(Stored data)
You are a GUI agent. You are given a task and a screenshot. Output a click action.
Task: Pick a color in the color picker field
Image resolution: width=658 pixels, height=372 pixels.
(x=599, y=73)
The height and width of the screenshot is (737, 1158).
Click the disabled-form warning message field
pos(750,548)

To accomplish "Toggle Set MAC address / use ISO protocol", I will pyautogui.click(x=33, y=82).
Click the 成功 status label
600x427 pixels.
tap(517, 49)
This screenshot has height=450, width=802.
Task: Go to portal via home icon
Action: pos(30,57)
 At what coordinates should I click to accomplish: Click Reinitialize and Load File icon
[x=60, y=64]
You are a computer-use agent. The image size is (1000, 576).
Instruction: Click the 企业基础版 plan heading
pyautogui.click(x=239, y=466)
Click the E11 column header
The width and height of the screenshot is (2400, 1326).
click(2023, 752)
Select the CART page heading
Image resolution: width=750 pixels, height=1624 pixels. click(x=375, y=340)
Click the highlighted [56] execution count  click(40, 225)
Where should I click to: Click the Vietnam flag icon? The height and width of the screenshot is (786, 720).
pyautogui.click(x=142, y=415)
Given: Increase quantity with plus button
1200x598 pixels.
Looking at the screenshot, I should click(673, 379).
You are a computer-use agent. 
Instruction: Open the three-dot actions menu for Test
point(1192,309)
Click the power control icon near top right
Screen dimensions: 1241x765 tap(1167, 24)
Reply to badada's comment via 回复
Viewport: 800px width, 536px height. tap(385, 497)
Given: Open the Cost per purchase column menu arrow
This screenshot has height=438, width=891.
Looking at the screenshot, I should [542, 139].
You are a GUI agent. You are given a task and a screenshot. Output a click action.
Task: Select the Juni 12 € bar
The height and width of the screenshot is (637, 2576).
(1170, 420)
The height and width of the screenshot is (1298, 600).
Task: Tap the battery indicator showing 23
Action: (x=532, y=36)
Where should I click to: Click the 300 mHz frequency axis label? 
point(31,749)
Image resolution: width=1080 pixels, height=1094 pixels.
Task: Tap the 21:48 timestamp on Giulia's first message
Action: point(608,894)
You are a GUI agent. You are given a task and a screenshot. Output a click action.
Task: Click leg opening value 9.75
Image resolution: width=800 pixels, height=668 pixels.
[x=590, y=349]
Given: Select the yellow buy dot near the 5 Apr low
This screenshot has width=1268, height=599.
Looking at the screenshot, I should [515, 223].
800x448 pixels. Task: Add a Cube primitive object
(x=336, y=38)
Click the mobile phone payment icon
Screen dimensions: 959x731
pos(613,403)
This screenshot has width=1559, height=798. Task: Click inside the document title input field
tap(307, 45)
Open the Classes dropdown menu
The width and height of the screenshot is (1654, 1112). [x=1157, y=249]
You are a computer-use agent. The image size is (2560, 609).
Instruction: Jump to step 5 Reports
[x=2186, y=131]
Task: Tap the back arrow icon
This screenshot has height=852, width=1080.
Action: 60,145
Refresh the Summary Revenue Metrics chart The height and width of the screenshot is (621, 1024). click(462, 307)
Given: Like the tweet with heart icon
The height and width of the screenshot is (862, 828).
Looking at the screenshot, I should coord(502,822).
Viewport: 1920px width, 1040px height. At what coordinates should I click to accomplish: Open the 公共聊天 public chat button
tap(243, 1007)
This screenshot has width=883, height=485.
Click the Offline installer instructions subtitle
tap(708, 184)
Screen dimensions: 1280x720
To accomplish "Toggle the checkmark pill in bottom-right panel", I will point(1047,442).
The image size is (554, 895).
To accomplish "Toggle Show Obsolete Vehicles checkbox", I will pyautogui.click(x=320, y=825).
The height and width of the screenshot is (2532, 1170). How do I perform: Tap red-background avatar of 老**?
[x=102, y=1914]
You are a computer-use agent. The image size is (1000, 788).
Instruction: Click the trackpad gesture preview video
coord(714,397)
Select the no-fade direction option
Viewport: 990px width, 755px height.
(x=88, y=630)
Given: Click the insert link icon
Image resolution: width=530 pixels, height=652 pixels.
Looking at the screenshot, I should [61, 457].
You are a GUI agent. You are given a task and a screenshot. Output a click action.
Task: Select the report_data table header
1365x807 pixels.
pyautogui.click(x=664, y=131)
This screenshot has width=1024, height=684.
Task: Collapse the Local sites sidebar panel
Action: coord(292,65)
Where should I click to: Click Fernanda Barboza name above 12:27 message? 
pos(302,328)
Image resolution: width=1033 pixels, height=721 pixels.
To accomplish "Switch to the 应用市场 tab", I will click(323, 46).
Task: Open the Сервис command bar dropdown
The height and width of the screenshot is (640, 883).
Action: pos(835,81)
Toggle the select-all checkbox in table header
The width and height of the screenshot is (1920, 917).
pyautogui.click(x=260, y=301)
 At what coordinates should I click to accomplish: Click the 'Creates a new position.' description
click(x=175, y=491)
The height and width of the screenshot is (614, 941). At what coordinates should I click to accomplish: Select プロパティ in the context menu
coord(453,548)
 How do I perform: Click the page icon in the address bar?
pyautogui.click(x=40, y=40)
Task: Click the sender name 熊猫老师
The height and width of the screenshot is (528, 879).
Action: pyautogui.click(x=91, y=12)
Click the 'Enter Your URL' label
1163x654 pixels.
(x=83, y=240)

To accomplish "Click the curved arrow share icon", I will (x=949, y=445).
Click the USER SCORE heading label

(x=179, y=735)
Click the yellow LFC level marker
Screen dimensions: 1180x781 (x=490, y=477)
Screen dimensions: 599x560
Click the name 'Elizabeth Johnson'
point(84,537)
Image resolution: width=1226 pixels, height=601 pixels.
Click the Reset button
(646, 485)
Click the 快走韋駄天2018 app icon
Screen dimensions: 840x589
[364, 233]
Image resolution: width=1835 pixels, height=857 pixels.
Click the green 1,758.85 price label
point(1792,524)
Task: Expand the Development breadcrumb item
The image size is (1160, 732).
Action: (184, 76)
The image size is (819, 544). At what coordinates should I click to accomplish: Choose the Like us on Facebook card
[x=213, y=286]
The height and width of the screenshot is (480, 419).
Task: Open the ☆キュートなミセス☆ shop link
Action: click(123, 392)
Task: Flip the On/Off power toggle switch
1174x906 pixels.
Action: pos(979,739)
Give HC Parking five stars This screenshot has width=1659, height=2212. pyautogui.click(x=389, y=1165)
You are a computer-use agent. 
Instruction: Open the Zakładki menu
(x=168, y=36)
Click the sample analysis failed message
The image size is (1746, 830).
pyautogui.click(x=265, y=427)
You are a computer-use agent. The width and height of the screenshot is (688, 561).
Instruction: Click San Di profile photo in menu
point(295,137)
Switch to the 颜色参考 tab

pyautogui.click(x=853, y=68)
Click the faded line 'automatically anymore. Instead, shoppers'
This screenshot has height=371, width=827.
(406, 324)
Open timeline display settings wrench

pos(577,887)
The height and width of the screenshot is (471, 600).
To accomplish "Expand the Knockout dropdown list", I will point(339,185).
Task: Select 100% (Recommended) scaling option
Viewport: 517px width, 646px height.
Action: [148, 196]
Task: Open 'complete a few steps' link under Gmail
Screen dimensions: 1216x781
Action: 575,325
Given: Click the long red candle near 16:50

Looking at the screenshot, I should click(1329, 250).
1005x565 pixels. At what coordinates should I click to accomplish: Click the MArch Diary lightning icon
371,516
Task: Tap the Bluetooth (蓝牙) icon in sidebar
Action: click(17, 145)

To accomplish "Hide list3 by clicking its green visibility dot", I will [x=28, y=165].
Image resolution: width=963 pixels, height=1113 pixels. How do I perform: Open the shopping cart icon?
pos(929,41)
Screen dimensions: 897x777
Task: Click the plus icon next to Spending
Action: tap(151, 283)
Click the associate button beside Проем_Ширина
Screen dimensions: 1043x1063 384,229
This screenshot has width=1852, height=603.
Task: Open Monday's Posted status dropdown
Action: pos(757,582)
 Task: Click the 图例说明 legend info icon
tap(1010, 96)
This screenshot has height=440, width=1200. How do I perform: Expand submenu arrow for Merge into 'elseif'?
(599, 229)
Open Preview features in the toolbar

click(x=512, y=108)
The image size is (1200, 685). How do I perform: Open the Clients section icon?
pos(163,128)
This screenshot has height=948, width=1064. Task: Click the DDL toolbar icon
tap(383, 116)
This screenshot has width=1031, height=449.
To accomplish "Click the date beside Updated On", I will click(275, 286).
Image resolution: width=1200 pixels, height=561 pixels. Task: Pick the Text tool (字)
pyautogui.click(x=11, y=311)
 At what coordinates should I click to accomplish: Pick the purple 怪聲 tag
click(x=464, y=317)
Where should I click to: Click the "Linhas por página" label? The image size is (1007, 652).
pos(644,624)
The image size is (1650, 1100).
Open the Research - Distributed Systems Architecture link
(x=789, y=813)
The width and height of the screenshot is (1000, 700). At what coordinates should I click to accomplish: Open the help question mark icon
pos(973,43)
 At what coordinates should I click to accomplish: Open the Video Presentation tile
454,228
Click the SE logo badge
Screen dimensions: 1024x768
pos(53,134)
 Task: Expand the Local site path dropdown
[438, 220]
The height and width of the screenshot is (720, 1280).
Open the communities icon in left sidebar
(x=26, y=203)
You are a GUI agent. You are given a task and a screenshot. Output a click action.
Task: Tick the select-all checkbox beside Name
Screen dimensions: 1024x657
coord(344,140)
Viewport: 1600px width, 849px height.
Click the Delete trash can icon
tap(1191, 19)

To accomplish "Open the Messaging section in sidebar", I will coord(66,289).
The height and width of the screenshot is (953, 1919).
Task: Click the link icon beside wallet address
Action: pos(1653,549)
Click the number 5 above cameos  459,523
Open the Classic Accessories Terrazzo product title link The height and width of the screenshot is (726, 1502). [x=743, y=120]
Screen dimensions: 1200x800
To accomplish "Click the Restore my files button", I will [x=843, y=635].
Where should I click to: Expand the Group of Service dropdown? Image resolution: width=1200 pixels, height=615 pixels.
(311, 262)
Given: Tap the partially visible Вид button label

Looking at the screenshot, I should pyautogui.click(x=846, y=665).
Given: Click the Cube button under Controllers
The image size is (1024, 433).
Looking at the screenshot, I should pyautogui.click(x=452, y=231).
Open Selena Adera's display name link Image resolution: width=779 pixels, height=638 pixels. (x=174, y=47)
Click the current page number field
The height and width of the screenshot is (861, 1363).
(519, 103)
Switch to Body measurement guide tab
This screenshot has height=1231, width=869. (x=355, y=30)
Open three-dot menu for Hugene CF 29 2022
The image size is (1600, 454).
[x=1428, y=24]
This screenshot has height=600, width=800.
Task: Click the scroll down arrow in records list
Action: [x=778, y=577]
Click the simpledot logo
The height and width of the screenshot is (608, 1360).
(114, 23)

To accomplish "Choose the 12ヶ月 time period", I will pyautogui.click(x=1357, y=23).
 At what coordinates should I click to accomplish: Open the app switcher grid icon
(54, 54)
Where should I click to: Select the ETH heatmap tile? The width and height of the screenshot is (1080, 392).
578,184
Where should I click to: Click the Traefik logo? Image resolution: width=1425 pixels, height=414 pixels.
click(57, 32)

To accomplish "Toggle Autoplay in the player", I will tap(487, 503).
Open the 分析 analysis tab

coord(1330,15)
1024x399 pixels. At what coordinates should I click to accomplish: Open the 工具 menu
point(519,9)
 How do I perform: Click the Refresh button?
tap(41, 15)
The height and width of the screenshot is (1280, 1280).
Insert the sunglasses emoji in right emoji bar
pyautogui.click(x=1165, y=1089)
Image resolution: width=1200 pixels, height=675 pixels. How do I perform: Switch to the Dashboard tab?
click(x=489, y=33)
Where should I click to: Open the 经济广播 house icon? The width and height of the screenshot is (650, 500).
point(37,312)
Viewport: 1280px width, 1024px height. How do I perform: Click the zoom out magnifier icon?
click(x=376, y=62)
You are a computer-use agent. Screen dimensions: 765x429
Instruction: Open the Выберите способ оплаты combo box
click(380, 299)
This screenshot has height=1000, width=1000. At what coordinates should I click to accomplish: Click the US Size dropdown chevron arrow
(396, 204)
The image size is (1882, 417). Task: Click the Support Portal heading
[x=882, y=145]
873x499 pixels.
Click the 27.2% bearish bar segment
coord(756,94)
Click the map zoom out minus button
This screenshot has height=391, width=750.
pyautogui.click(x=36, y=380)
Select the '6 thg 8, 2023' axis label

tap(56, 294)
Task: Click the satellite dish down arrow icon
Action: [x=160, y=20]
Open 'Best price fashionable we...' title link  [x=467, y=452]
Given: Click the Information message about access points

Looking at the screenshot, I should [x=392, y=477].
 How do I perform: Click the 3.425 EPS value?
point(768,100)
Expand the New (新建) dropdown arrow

# Required action
Some lines above contain the word "table". Copy each of them.

# Solution to this task
Task: Select the report_data table header
Toggle the select-all checkbox in table header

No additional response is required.